Есенину ничего не хотелось, кроме одного — «звенеть в человечьем саду». Но человечий сад вырублен двумя мировыми войнами. Есенин искал «глупого счастья с белыми окнами в сад». Но нет больше счастья в мире — счастья, веры, любви. Только одно остаётся — тоска по счастью. Тоска — остаётся. И остаётся изошедший тоскою поэт Сергей Есенин, выразитель нашего общего горя и нашего общего отчаяния. Можем ли мы забыть его? Можем ли мы выкинуть его из сердца? Нет! Есенин незабываем, потому что больше, чем кто-либо в русской литературе он был и остаётся частью нашей жизни.
Михаил Коряков.
Примечание:
[1] Выступление на вечере памяти Сергея Есенина (1895-1925) в «Stemway Hall» в Нью-Йорке 22 декабря 1950 года – ред.
[2] Должен оговориться, однако, что я отнюдь не принадлежу к числу тех, которые порицают И.А. Бунина за его недавние, очень резкие, высказывания ο Есенине. Напротив, я нахожу, что в этих высказываниях И.А. Бунина, как и во всех его «Воспоминаниях», заложена глубокая правда. Но это — тема для большого особого разговора:, и не о Есенине, а вообще о России – авт.

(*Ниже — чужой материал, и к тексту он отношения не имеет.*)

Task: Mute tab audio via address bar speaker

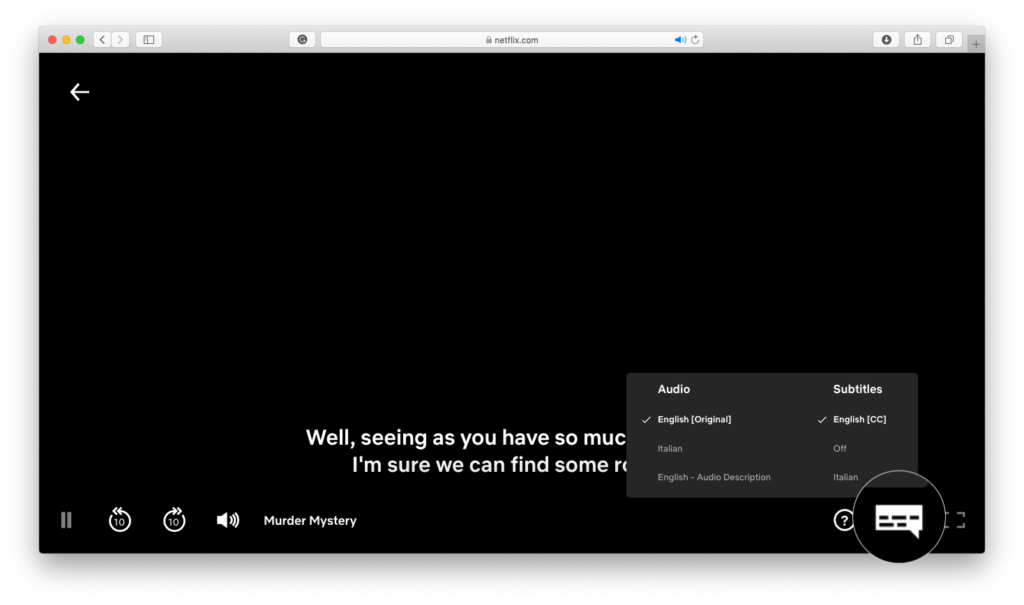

[3] Потерянное поколение (фр. Génération perdue, англ. Lost Generation) — понятие, возникшее в период между Первой и Второй мировыми войнами.Термин приписывают американо-французской писательнице Гертруде Стайн (1874-1946) , которым она называла эмигрировавших за границу американских писателей, часто собиравшихся у неё в салоне. Термин впоследствии послужил определением для целой группы писателей послевоенного времени, выразивших в своих произведениях разочарование в современной цивилизации, пессимизм и утрату прежних идеалов. Также стали называть на Западе молодых фронтовиков, которые воевали между 1914 и 1918 годами, независимо от страны, за которую они сражались, и вернулись домой морально или физически искалеченными. Э. Хемингуэй использовал его в качестве эпиграфа к своему роману «И восходит солнце» – ред.
Печатается по: «Возрождение». (Париж). № 15. Май-июнь 1951 г. С. 96-105.